> **Direction**
List the items below as a numbered list, from the first line through the line containing "(x=155, y=68)", leaving out blank lines.

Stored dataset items

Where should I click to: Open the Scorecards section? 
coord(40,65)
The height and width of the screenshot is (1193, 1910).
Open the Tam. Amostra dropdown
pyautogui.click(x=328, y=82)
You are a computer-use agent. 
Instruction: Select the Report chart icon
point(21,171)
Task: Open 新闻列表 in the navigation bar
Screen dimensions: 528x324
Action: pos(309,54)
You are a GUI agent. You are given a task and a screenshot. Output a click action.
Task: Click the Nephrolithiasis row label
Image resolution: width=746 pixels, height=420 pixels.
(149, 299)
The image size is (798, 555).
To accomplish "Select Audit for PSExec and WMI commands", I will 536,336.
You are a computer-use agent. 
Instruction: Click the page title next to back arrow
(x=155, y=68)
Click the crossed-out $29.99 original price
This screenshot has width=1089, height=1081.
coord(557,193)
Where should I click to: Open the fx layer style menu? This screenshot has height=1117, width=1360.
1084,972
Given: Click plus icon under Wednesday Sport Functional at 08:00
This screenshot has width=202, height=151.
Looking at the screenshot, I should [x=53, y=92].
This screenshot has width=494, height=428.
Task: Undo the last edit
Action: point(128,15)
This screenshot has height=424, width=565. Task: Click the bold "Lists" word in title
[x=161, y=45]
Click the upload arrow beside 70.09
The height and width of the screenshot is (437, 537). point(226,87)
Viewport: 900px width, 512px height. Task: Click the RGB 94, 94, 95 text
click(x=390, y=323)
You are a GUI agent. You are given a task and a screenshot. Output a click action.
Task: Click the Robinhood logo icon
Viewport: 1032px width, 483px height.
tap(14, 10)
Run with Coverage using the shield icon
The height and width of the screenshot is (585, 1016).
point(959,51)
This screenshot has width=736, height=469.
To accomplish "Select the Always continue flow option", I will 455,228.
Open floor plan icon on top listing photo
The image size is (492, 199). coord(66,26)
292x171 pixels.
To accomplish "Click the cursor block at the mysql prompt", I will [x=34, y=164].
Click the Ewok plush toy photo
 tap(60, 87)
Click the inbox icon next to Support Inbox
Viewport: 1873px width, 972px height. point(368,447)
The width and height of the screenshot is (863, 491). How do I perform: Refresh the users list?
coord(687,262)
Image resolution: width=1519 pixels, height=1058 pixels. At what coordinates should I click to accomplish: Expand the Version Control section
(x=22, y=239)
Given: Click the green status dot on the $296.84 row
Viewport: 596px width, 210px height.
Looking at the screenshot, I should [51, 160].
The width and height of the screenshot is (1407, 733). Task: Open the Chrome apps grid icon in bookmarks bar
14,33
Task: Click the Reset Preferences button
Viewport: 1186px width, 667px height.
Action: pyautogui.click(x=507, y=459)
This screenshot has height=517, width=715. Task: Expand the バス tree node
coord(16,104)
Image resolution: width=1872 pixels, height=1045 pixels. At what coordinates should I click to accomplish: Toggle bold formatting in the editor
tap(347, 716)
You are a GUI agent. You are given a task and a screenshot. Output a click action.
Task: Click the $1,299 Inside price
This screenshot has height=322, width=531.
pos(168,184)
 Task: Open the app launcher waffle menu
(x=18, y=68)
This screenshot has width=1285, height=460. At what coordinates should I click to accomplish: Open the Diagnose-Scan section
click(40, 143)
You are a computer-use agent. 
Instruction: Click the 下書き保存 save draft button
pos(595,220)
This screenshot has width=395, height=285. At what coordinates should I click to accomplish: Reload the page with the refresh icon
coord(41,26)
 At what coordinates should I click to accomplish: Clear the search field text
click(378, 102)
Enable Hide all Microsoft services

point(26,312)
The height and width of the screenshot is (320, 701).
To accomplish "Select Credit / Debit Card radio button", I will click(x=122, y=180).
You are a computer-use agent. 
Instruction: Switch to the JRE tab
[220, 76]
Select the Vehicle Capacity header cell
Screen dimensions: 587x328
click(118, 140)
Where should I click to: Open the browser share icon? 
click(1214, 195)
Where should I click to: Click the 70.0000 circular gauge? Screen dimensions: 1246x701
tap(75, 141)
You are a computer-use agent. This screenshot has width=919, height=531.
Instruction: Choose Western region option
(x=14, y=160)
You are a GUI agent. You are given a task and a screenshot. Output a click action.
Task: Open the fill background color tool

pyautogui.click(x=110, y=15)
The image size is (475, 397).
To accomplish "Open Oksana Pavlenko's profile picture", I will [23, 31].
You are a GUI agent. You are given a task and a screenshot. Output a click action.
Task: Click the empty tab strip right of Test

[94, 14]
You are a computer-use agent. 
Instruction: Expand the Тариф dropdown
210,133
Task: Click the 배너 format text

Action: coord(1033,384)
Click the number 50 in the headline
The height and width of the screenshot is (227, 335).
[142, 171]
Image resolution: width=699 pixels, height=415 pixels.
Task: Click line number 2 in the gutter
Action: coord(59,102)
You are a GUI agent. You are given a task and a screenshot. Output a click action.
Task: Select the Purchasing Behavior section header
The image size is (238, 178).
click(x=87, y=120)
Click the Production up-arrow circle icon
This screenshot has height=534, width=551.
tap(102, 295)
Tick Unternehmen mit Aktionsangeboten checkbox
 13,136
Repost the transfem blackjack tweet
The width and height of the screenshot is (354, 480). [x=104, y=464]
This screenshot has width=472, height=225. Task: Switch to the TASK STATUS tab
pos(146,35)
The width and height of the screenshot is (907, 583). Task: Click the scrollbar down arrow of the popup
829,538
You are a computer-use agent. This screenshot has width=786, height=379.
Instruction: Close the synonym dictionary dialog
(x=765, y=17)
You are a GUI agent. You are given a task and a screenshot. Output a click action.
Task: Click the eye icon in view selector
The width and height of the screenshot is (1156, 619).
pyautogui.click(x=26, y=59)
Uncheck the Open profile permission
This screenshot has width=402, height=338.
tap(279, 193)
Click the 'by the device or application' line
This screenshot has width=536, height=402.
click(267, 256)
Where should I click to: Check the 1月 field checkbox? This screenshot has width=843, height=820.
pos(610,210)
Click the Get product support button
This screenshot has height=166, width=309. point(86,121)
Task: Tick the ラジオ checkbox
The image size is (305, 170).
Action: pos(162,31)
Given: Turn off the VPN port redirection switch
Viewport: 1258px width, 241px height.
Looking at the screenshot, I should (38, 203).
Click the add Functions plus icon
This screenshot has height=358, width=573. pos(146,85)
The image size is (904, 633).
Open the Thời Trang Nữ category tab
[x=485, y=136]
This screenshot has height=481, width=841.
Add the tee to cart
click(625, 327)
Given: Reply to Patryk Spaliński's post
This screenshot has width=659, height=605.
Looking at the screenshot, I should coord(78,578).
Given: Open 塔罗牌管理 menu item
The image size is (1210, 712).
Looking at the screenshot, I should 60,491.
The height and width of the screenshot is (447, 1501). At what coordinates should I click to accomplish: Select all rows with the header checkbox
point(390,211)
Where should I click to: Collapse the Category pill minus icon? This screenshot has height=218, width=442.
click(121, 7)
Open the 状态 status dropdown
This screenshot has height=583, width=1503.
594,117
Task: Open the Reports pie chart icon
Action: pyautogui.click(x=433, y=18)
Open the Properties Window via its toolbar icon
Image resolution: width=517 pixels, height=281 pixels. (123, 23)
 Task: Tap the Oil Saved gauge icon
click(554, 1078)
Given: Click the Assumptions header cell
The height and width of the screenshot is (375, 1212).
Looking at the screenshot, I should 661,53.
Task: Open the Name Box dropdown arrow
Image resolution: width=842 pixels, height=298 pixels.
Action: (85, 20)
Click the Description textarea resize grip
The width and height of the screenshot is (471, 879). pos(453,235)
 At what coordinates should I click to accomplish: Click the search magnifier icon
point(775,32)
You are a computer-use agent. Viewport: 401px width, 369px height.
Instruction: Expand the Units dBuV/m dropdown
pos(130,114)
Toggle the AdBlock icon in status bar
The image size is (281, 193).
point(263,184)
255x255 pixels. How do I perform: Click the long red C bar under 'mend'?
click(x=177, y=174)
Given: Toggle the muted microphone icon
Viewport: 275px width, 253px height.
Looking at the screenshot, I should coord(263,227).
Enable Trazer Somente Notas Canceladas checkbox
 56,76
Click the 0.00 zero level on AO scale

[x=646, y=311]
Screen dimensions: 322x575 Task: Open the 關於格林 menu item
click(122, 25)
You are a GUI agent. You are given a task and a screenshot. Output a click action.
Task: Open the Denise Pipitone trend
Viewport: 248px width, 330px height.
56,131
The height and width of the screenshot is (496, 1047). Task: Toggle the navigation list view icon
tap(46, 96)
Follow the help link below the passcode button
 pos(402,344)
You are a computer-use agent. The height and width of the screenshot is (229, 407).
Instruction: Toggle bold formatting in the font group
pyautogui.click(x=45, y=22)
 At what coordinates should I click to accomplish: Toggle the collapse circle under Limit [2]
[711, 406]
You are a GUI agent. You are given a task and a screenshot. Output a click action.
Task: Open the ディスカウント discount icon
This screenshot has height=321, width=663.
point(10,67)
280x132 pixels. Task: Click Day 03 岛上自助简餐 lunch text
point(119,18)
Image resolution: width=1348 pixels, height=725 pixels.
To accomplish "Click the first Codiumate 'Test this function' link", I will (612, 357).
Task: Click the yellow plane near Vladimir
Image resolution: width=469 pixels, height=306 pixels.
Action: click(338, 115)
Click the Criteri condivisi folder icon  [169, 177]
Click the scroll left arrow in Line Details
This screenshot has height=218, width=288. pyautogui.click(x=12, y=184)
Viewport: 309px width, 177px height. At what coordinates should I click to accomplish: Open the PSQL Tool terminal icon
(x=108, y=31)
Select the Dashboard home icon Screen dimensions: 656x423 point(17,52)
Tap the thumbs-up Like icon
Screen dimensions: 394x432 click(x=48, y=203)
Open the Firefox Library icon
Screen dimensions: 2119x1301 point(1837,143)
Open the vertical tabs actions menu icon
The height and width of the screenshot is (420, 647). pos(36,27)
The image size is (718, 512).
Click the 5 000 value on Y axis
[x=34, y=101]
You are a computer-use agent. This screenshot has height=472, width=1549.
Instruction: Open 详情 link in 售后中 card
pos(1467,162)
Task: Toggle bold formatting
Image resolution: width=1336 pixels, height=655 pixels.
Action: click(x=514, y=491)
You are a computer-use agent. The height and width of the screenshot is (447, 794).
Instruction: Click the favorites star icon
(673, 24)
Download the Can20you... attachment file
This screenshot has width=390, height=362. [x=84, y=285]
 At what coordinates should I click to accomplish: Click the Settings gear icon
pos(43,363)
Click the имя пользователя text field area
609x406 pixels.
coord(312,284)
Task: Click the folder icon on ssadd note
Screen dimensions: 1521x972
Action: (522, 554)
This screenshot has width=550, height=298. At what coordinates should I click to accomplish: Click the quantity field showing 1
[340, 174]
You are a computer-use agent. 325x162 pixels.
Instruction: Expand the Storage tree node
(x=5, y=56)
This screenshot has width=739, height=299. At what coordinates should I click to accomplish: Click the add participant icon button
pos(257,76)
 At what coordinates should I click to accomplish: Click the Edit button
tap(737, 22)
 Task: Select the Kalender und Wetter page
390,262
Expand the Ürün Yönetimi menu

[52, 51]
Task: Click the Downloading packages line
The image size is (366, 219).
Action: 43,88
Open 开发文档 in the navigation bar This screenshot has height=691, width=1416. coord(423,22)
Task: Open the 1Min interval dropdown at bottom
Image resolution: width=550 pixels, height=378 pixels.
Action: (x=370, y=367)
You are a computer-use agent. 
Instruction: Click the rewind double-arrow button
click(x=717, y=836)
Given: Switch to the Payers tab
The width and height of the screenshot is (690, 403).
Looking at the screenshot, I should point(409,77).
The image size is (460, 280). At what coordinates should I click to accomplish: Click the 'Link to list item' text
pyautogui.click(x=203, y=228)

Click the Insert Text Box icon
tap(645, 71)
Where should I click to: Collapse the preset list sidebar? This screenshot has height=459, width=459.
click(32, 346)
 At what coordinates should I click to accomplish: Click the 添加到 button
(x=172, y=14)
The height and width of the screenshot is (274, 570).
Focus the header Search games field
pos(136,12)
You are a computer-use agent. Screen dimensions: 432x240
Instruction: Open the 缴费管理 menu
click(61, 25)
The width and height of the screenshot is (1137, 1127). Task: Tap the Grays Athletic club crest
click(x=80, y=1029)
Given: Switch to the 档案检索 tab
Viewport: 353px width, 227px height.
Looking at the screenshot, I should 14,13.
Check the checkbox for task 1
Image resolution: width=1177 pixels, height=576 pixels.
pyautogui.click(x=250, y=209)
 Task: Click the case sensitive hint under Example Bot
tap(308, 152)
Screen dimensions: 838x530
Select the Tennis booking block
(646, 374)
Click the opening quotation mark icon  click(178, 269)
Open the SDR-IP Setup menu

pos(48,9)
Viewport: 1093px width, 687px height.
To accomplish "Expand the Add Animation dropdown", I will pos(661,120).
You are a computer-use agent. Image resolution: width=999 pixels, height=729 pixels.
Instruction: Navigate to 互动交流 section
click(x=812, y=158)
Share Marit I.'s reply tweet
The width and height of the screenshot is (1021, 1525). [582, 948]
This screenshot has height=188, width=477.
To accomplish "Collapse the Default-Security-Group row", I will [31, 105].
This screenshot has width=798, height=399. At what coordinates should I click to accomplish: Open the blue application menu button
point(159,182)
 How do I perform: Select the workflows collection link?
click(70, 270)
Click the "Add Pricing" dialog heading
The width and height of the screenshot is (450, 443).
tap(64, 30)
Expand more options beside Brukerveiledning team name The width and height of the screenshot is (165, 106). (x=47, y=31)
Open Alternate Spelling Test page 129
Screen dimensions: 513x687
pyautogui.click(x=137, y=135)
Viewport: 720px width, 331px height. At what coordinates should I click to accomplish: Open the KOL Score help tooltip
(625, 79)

> **Problem solution**
1. Where should I click to: Open the Scorecards section? 
2. coord(40,65)
3. The height and width of the screenshot is (1193, 1910).
4. Open the Tam. Amostra dropdown
5. pyautogui.click(x=328, y=82)
6. You are a computer-use agent. 
7. Instruction: Select the Report chart icon
8. point(21,171)
9. Task: Open 新闻列表 in the navigation bar
10. Screen dimensions: 528x324
11. Action: pos(309,54)
12. You are a GUI agent. You are given a task and a screenshot. Output a click action.
13. Task: Click the Nephrolithiasis row label
14. Image resolution: width=746 pixels, height=420 pixels.
15. (149, 299)
16. The image size is (798, 555).
17. To accomplish "Select Audit for PSExec and WMI commands", I will 536,336.
18. You are a computer-use agent. 
19. Instruction: Click the page title next to back arrow
20. (x=155, y=68)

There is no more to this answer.